[Available data Boundary: Start]

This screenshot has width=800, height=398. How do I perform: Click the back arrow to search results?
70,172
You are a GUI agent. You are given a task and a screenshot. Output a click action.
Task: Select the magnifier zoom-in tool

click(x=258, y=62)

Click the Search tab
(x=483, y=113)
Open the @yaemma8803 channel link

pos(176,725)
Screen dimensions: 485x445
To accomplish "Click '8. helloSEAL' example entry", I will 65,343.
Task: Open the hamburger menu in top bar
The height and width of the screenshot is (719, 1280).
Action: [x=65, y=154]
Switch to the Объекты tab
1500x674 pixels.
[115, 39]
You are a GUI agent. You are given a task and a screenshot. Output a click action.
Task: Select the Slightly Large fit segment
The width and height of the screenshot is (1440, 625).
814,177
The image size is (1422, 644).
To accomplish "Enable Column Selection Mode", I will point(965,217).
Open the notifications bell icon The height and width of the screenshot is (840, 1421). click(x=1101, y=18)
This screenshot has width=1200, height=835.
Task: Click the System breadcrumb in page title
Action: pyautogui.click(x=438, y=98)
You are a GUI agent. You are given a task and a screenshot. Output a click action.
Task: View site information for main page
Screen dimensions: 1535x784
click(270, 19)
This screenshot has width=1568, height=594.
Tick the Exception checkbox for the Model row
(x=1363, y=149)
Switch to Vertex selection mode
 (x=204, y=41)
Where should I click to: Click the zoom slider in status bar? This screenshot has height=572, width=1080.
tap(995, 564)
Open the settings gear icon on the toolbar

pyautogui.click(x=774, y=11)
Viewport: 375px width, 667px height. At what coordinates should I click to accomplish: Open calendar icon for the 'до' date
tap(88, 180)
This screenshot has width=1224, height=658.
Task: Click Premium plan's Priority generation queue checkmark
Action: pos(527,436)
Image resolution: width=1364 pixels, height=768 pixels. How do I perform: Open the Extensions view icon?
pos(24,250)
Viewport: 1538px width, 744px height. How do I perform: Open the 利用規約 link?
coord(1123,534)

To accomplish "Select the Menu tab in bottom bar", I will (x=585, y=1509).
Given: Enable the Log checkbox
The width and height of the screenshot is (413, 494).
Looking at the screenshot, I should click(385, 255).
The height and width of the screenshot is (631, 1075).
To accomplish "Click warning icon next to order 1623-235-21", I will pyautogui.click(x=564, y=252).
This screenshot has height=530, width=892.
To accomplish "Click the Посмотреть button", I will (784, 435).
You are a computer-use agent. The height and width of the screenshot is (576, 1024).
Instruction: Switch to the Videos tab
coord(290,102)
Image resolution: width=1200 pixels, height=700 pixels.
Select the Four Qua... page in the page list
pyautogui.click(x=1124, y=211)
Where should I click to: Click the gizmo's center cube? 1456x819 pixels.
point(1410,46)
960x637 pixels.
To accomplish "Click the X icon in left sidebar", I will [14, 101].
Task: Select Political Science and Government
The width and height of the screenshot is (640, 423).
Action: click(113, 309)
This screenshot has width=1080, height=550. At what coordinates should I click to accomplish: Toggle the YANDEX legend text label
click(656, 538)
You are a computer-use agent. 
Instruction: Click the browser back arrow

[Available data Boundary: End]

● Your instructions: Count up the lines above in which the word "will" appears, and give nothing but that count.

● Result of the task: 6